OF COURSE, DIANE MARIANOS jokes, the buxom farm girl would have been the perfect logo for the new Highlandtown farmers' market. But, local tastes notwithstanding, she settles for the alternative -- Painter Grant Wood's American Gothic farm couple, superimposed in front of the Highlandtown clock tower, with the theme: "We're bringing the farm to Highlandtown."
At a recent meeting in a drab walk-up office on Eastern Avenue, Marianos, the proprietor of a local beauty salon and coordinator of the Highlandtown Merchants Association, hashes out the logo and other final market details with Pat McMillan, a Maryland Department of Agriculture marketing specialist, and Maryland Cooperative Extension Service agent Jon Traunfeld. Also in attendance are youth worker Bob Hooey and Frank Littles, merchant association maintenance man.
Blond, tough, with fingernails blooming fuchsia, Marianos, 42, is 100 percent Highlandtown and proud of it. As she tells the story, the birth of the Highlandtown farmers' market, which opens tomorrow at 9 a.m. at 3700 Fleet St., came about after a chance meeting with local activist John Cain. During their conversation, they decided such a market would be "great for the community, a boost for the business district and something everyone could participate in for the whole family." And, it was "something that wasn't commercial."
In the past 10 years, the number of farmers' markets has doubled in the state, according to the Maryland Department of Agriculture. The collective need for a community to convene someplace other than a mall, the desire for fresh produce, and the spectacle of gregarious vendors, their colorful wares, babies gumming apples, and a rainbow coalition of customers, have all contributed to the popularity of seasonal markets.
Drawing from local neighborhoods and beyond, tailgate markets where farmers back into a lot and open their truck for business -- as well as permanent markets, have become a natural ritual for thousands of Marylanders.
Bringing the farm to Highlandtown, Marianos has discovered, is a complex enterprise. Rules governing the market had to be determined; unlike most markets, it will feature only products produced by the farmers themselves. Permits, vendors, publicity, the participation of local non-profit groups, special events, merchant discount coupon books, sidewalk sales, the July grand opening, appointment of local market masters to manage the market were just a few of the things that also had to be addressed.
But the market fell quickly into place. For one, it made sense. East Baltimore's dense population -- 70,000 within the two-mile radius of Highlandtown and Canton -- made the community an ideal location for a farmers' market.
In addition, existing grocery stores did not provide members of East Baltimore's diverse ethnic community with the fresh produce they often drove a long distance for, Marianos says. "Greeks use nothing but fresh; they don't buy anything in a can . . . A lot people were excited they won't have to go far. They will be able to walk or drive a short distance" to the new market.
The market would also belong to the community. "People in this area have a thing about, 'It's mine.' They think they're special," Marianos says, speaking for herself and all East Baltimoreans.
At the meeting, the list of participating farmers and bakers ifinalized.
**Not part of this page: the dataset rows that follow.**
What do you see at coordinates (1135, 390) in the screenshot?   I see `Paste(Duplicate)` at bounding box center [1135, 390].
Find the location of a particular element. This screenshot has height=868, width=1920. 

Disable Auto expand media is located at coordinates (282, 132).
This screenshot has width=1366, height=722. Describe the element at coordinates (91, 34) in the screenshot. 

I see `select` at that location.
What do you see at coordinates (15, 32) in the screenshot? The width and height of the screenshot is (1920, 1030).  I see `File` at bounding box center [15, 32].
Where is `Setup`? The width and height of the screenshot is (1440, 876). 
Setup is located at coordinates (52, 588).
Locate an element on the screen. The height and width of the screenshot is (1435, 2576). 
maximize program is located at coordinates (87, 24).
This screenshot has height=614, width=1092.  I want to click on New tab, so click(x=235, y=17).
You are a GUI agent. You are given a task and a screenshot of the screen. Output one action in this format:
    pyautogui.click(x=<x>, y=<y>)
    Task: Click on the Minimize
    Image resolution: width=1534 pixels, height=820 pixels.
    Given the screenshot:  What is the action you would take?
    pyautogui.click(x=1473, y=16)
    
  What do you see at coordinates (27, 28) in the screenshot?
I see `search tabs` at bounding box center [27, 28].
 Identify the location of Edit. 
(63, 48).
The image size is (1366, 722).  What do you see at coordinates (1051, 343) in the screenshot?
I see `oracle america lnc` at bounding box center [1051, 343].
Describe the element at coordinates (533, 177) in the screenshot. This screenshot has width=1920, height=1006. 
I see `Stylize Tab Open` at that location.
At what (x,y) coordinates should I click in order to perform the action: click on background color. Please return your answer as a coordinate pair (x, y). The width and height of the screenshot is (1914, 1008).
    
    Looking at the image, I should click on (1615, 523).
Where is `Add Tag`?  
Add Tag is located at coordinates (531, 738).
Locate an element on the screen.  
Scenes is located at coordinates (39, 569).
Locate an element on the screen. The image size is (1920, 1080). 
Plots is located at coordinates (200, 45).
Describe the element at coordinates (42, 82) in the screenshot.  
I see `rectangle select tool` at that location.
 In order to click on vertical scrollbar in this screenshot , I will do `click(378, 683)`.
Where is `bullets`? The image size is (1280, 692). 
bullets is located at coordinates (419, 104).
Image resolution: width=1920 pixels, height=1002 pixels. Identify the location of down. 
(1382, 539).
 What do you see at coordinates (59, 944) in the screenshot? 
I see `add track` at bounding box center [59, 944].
A third bakery that has signed on is cause for concern. McMillan is not worried. "Bakeries are a big draw to a market," he says.
"What fish man we gonna have, hon?" Marianos asks McMillan. This is undecided. He tells of one possibility, a man who sells his wares from a tank of live trout. And of another who is real "excited about getting involved with tailgate markets."
Marianos is concerned about no-show farmers, and the ragged look it could give the market. Set up a policy among participants, McMillan recommends: "If you're not going to be here, call the person next to you."
It is also important to arrange vendors creatively, so that "we don't have a bunch of fruit growers staring at each other across the aisle," McMillan says.
And, "don't feel like you've got to do everything at the opening," he says. "If it evolves, you're gonna have people knocking on your door."
The market is scheduled to open at 9 a.m., a little later than others around town. "A lot of people work all night," Marianos explains.
McMillan sees tailgate markets as a way to keep farming alive in a time when cultivated acres are diminishing swiftly. The farmers' markets proliferating in Maryland are "helping people get their foot in the door: those who are new, who want to get into agriculture. And it's helping people who have been in farming for years, who now see a need to diversify and bring in some new revenues," he says.